Tesla Inc. is under investigation by California’s Division of Occupational Safety and Health following whistleblower allegations that the company was underreporting serious workplace injuries at its Fremont, California, plant.
The whistleblower, Justine White, a former Tesla safety manager, told the Center for Investigative Reporting’s Reveal that she was inspired by CEO Elon Musk and wanted to work for him. But what she and her colleagues endured were, in Reveal’s words, “a chaotic factory floor where style and speed trumped safety.”
According to Reveal, Ms. White oversaw safety for thousands of workers on Tesla’s general assembly line. She was in charge of responding to worker injuries, reviewing injury records, teaching safety classes, and assessing the production facility for hazards.
When Reveal probed Ms. White’s allegations, it found that “Tesla has failed to report some of its serious injuries on legally mandated reports, making the company’s injury numbers look better than they actually are.”
Another Tesla worker told Reveal that they saw “broken bones and lacerations” that the automaker did not accurately record.

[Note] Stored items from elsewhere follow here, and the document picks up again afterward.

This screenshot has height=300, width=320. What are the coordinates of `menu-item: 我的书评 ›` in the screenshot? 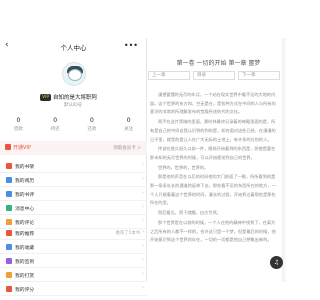 It's located at (74, 194).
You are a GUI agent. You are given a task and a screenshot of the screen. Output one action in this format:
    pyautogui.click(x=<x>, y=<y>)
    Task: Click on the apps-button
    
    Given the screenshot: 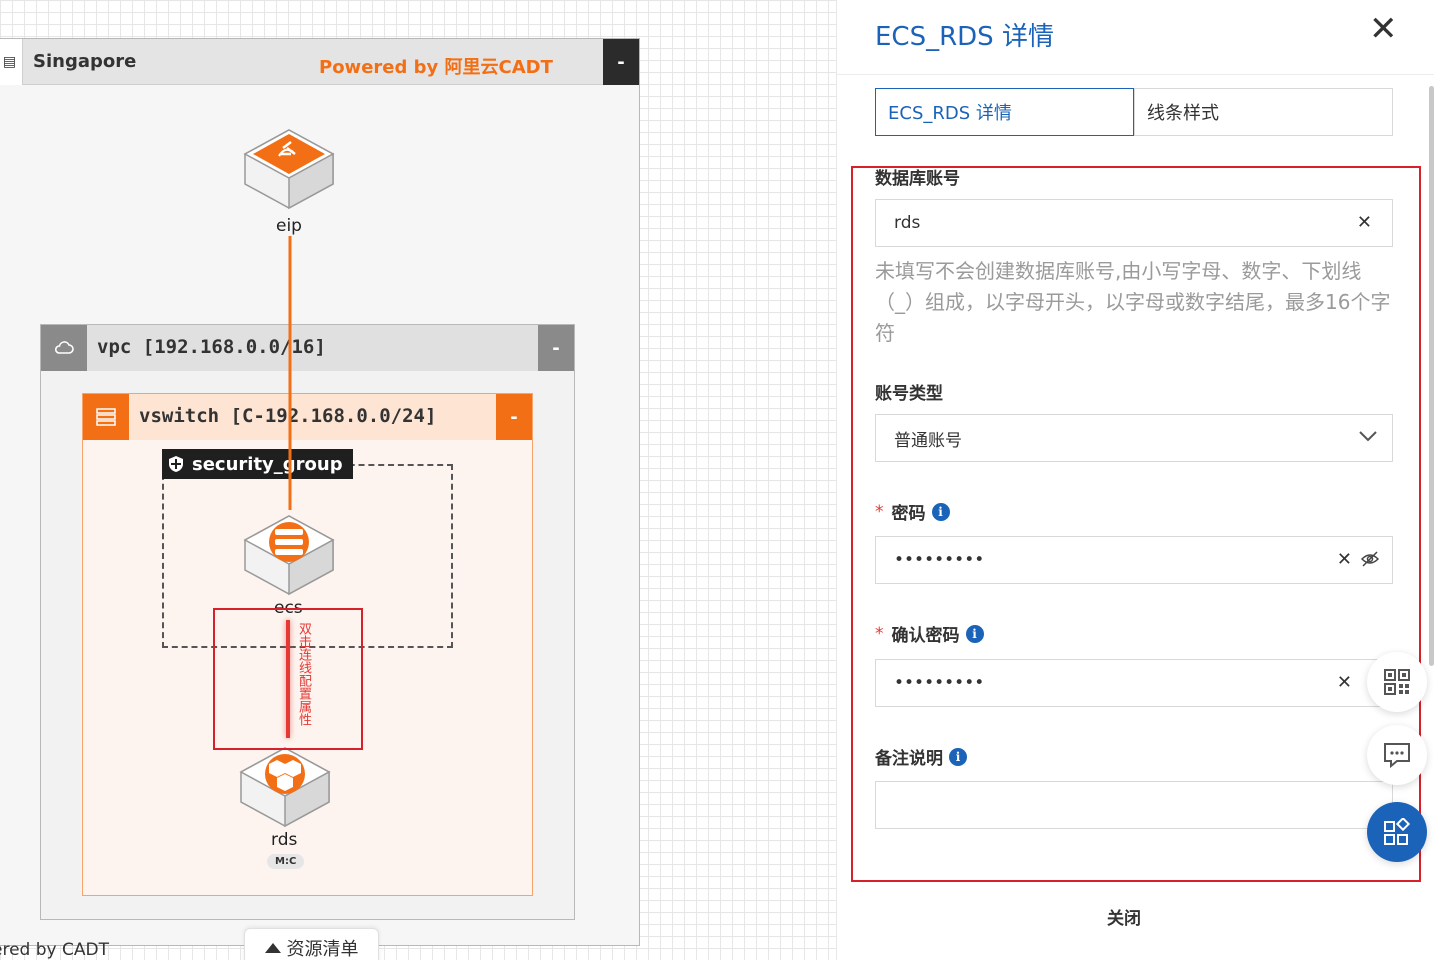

Tesla managers also allegedly pressured workers to work through injury and often belittled employees who complained of being injured on the job.
Some internal Tesla records Reveal obtained indicated that the company mislabeled some serious injuries as personal medical or minor incidents.
Cal/OSHA said in a statement that the agency defines “a serious injury or illness as one that requires employee hospitalization for more than 24 hours for other than medical observation, or in which a part of the body is lost or permanent disfigurement occurs.”
This alleged underreporting likely led to the sharp decline in Tesla’s worker injury rate, which the company said fell last year to the auto industry average of about 6.2 injuries per 100 workers.
Ms. White told Reveal that “Everything took a back seat to production.”
“It’s just a matter of time before somebody gets killed,” she said.
Cal/OSHA declined to tell Bloomberg what prompted its Tesla investigation, but it’s possible Reveal’s report caught the attention of its safety regulators.
“Cal/OSHA takes seriously reports of workplace hazards and allegations of employers’ underreporting recordable work-related injuries and illnesses on the Log 300,” a Cal/OSHA spokesperson told Gizmodo, adding that inspections usually involve reviewing the employer’s Log 300 – a record work-related injuries and illnesses.
The state’s probe will also include “a review to ensure that serious injuries are reported directly to Cal/OSHA within eight hours as required by law,” Cal/OSHA told Gizmodo.